A plan that has been underway for almost a year, has only recently come to fruition. The van has been stationed at Seemapuri, so that people have easier access to methadone and it can be administered from the van. The ambulance is equipped with a driver, a nurse and a guard, methadone and basic medication, and registration forms. Since the first van has only just been launched, the NDDTC is taking a couple more months to identify where the crowds are largely hailing from, and those locations too will be added to the van route. The patients need to simply visit the location closest to theirs, and get their dose.

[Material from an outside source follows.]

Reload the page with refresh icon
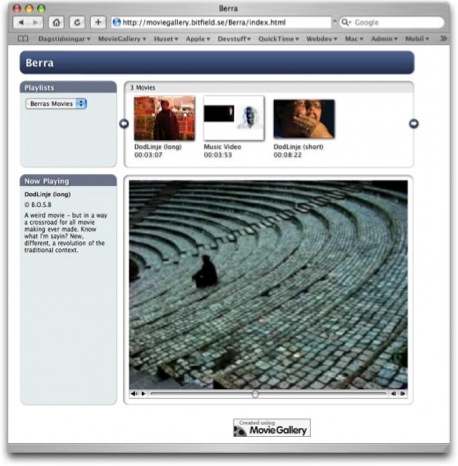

“Once we have identified the main locations, we will have the van parked at those different spots and different slots of time, so that we can bring this basic medication closer to the substance abusers.” Albeit a well-meaning venture, how does one create awareness about a lone van distributing medication for substance abuse? Turns out they already had it under control. “We have sensitised the locality by having lengthy conversations with the NGOs who deal with such people directly, and they passed on the message. As of now, we are only stationed in one place and we are getting 20-25 patients coming in voluntarily every day. In a few days, we are estimating that the numbers will rise to 80-100 people per day. That, and we will be establishing this service in other locations as well.”

It took about a year and Rs 12-13 lakh to get the van ready and equipped for the job. The methadone is administered free of charge. All the patient will have to do is visit the clinic or the van, alone or otherwise, and register themselves for treatment. Their conditions will be evaluated, and if methadone is the right treatment for them — then it will begin right away.

If the process gets more convoluted and  the addiction  more serious, and when the diagnosis is above and beyond just methadone, then the patient is urged to go to the main centre of NDDTC, where a full fledged treatment may commence. The charge for intensive treatment, without the doctor and nurse charges is about Rs. 35 per day, including food, equipment and medication. “The thing with the methadone van is that the addicts can come to us by choice.  Starting on a treatment of methadone is entirely their call, which is quite an empowering feeling to an addict. Having control over their own impulses,” he simplifies. Rao surmises, “We have been pleased with the footfall so far. Once people see how accessible and easy the diagnosis and medication process is, we are certain it will spread via word of mouth, from one recovering addict to another that wants to.”